Sunday, July 12, 2009

Are We Born Moral?

SOME COMMENTS ON JOHN GRAY’S “ARE WE BORN MORAL?” [2007 Archives of PA]

by Thomas Riggins

The above named article by John Gray appears in The New York Review of Books for May 10, 2007. It is a critical commentary on two new books-- Marc D. Hauser’s “Moral Minds: How Nature Designed Our Universal Sense of Right and Wrong” (Ecco, 458pp.) and Frans de Waal, et al, “Primates and Philosophers: How Morality Evolved” (Princeton University Press, 209pp.)

I am only going to comment on the first book as I have previously discussed de Waal in “Marxism, Monkeys and Morality” which is in the archive.

Gray makes an important point early on in his article, and that is, that if evolution is correct, then the human capacity for morality must have come about “in some part from evolutionary processes.” Some might argue, I think, that this is true but all those processes arose after we split from the common ancestor we share with the chimps so that, as a result, morality is a purely human affair restricted to the genus Homo if not to our species alone.

There is evidence, however, that human morality can be traced back to our primate ancestors. This was Darwin’s view, and Gray quotes the following passage from “The Descent of Man”: “Any animal whatever, endowed with well-marked social instincts.... would inevitably acquire a moral sense or conscience, as soon as its intellectual powers had become as well developed or nearly as well developed, as in man.”

And, Gray maintains, the idea that morality is something unique to humanity is ultimately based on the view that we are “exempt from the evolutionary laws that govern other animals.” Hauser, however, doesn't share this view. He thinks that "both moral judgment and behavior are largely the product of unconscious [inherited] processes."

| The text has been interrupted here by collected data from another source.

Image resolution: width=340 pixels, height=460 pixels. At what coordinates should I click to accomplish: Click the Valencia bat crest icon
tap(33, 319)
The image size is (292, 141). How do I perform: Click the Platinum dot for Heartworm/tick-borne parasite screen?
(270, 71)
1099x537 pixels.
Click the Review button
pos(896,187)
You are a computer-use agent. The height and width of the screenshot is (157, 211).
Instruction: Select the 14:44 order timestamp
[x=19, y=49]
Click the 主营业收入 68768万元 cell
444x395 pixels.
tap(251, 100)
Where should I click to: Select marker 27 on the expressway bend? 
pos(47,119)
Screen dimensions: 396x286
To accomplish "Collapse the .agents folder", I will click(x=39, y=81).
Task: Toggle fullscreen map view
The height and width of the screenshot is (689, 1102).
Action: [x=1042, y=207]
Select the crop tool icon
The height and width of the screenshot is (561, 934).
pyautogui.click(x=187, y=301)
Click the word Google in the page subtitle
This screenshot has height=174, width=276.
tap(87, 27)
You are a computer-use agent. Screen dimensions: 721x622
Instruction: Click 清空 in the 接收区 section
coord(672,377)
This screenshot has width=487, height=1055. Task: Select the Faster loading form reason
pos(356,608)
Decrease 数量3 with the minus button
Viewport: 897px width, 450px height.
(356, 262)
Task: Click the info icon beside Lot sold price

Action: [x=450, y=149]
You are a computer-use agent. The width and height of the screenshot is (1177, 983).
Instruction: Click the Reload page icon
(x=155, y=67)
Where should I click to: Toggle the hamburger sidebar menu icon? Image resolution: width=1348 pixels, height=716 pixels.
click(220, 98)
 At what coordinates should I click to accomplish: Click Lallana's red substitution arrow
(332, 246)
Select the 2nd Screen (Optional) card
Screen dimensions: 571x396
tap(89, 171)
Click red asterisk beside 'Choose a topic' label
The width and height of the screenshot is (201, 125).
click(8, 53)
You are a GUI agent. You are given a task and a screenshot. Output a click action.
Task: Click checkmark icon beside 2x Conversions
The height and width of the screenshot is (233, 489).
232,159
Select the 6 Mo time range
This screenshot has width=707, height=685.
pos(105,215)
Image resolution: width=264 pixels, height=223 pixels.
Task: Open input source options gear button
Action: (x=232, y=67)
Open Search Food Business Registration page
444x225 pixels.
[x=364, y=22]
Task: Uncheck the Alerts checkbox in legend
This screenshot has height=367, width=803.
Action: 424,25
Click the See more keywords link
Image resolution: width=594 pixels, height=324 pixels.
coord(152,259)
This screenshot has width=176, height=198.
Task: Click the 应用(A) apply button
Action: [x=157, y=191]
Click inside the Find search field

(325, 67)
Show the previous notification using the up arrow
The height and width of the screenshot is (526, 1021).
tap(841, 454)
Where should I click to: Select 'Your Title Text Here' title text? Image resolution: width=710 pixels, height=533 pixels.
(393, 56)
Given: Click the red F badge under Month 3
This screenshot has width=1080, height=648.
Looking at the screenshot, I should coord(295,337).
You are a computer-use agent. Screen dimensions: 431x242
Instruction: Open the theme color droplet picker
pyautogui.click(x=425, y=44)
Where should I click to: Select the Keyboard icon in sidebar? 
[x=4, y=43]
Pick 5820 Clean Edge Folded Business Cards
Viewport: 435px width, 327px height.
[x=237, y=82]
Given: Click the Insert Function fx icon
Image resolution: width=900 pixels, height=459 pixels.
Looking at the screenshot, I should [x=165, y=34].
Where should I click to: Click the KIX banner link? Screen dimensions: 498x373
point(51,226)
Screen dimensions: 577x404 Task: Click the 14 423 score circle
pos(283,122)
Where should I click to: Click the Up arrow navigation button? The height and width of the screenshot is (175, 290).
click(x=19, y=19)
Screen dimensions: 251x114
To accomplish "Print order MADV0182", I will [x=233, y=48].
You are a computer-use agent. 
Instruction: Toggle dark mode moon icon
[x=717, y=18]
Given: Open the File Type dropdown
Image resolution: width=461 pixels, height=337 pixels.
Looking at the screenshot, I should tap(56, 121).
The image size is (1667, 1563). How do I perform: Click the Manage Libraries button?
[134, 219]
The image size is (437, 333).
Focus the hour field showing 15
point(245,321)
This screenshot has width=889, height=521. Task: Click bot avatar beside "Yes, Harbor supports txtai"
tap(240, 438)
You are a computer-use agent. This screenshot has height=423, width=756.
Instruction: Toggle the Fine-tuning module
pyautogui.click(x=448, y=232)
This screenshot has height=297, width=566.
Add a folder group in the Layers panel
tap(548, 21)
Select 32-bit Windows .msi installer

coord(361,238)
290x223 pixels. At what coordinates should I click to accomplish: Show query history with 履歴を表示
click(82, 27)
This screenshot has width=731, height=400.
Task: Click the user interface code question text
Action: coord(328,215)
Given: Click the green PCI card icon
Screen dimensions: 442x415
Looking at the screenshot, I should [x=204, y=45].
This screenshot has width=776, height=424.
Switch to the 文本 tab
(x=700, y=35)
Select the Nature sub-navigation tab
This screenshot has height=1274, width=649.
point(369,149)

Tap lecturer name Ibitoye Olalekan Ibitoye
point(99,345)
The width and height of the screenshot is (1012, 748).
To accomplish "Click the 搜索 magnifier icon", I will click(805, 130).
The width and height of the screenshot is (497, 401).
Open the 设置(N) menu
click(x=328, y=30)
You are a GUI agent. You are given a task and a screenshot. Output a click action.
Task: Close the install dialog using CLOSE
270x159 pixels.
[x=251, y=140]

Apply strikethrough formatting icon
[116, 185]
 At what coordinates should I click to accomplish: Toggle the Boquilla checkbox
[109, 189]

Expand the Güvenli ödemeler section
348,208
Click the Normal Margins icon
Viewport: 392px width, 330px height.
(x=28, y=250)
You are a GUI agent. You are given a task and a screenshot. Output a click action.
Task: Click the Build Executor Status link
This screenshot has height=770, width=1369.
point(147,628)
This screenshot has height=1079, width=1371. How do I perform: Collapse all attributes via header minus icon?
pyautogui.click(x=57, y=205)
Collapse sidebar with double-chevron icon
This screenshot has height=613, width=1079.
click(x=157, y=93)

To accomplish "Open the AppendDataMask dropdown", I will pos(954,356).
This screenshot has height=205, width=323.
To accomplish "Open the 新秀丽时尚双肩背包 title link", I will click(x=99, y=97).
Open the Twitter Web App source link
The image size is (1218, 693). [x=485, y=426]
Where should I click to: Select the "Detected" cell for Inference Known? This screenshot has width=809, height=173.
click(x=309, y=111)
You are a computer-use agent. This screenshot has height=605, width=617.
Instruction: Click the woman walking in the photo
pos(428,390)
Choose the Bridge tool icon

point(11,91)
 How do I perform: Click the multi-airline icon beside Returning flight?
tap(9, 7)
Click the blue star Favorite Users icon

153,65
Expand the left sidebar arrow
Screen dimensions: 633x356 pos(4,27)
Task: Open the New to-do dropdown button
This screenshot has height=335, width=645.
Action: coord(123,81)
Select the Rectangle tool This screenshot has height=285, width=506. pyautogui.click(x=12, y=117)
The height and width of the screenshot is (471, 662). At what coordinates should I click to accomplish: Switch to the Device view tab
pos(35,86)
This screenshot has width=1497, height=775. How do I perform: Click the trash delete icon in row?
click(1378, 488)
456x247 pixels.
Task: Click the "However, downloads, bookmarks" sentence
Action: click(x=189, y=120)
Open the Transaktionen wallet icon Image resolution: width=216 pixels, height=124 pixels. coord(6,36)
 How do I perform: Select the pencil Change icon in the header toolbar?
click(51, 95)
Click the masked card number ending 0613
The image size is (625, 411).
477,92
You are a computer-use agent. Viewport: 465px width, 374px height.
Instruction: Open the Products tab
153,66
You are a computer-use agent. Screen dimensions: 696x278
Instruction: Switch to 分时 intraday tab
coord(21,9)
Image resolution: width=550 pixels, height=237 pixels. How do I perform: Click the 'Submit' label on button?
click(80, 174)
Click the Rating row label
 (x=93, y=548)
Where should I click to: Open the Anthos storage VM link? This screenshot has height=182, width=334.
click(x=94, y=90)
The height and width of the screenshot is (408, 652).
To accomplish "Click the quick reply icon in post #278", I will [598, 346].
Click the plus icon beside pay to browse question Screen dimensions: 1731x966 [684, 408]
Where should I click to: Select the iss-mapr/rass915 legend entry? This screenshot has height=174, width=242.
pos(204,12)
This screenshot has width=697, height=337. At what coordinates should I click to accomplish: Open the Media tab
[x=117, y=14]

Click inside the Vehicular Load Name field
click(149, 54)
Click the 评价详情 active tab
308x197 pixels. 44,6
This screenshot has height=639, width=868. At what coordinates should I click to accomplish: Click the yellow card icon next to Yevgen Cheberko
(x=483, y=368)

He thinks, in other words, "that humans have an inborn moral faculty, parts of which they share with other animals." This is based on his research (he a professor of psychology at Harvard) on monkeys and other primates. I should point out that there is evidence of empathy, compassion, social awareness, tool use, sympathy and sharing exhibited by monkeys and chimps. Human moral systems are based on such feelings and behaviors and it is perfectly rational and scientific to see our moral systems as part of an evolutionary continuum reaching back and deriving from our prehuman ancient primate ancestors.

Gray points out that the world's major religions, at least in the western big three (Judaism, Christianity and Islam) think of morality as a system of principles to be followed which are unique to humans because revealed by a supernatural being. Gray calls this a morality of "acting on rational principles" shared by western religions and philosophy (Kant and Rawls both of whom influenced Hauser).

I don't agree, however, that religion acts on rational principles. The natural human compassion and empathy that we inherited is in fact repressed by religion and turned into their opposites. So-called religious people who use their "moral" beliefs to justify honor killings, repressing women's rights, or starting wars and invading other countries, or trying to steal the land from other people are not following a natural morality based on empathy, compassion, and social cooperation.

Gray is partial to David Hume's views on morality he quotes him (Treatise on Human Nature): "When any hypothesis... is advanc'd to explain a mental operation, which is common to men and beasts, we must apply the same hypothesis to both."

Gray says he agrees with Hauser on the evolutionary origin of morality, but not on an innate moral structure (analogous to Chomsky's views on language). "Applying principles," he writes, "remains a distinctive feature of moral life, but one that reflects human conventions rather than rules of conduct hardwired in the human brain."

In sum, Hauser's book is important and we can learn about the latest scientific consensus regarding our evolutionary inheritance from it, but that inheritance is more like a foundation upon which human morality has developed and expanded rather than as one that is built into us determining how we must act and behave within preconditioned parameters.